— DIRECTIONS FOR THIS TASK —
Render the entries from the line with "This screenshot has width=810, height=608." up to and including the line with "pos(109,194)" as a Markdown table with two columns, No. and Text, giving each line its own numbered row and leaving out blank lines.
** Begin MATERIAL FOR THIS EXERCISE **
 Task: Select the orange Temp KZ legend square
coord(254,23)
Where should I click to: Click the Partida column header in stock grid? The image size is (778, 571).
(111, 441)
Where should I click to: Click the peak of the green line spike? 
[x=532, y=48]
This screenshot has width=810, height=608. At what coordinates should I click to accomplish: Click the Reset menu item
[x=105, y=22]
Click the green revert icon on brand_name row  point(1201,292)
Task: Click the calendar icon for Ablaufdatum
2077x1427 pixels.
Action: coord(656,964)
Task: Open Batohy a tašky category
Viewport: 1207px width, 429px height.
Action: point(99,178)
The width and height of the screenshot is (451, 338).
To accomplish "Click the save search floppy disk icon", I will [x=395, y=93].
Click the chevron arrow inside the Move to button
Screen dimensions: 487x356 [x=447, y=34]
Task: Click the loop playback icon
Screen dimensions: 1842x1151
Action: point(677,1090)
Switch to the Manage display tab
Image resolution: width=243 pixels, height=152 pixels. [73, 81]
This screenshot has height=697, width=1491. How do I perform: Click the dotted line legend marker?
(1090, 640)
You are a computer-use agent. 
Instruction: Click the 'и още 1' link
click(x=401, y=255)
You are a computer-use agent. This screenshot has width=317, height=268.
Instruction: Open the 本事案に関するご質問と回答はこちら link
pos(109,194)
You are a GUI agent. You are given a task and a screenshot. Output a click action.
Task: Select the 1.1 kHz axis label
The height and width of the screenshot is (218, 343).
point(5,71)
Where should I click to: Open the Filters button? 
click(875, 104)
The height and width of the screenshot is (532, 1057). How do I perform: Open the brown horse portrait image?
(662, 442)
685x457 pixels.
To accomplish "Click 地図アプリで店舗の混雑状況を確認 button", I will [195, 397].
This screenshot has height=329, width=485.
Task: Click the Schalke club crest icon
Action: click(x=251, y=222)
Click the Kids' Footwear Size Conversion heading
** End MATERIAL FOR THIS EXERCISE **
— RESPONSE FOR THIS EXERCISE —
| No. | Text |
|---|---|
| 1 | This screenshot has width=810, height=608. At what coordinates should I click to accomplish: Click the Reset menu item |
| 2 | [x=105, y=22] |
| 3 | Click the green revert icon on brand_name row  point(1201,292) |
| 4 | Task: Click the calendar icon for Ablaufdatum |
| 5 | 2077x1427 pixels. |
| 6 | Action: coord(656,964) |
| 7 | Task: Open Batohy a tašky category |
| 8 | Viewport: 1207px width, 429px height. |
| 9 | Action: point(99,178) |
| 10 | The width and height of the screenshot is (451, 338). |
| 11 | To accomplish "Click the save search floppy disk icon", I will [x=395, y=93]. |
| 12 | Click the chevron arrow inside the Move to button |
| 13 | Screen dimensions: 487x356 [x=447, y=34] |
| 14 | Task: Click the loop playback icon |
| 15 | Screen dimensions: 1842x1151 |
| 16 | Action: point(677,1090) |
| 17 | Switch to the Manage display tab |
| 18 | Image resolution: width=243 pixels, height=152 pixels. [73, 81] |
| 19 | This screenshot has height=697, width=1491. How do I perform: Click the dotted line legend marker? |
| 20 | (1090, 640) |
| 21 | You are a computer-use agent.  |
| 22 | Instruction: Click the 'и още 1' link |
| 23 | click(x=401, y=255) |
| 24 | You are a computer-use agent. This screenshot has width=317, height=268. |
| 25 | Instruction: Open the 本事案に関するご質問と回答はこちら link |
| 26 | pos(109,194) |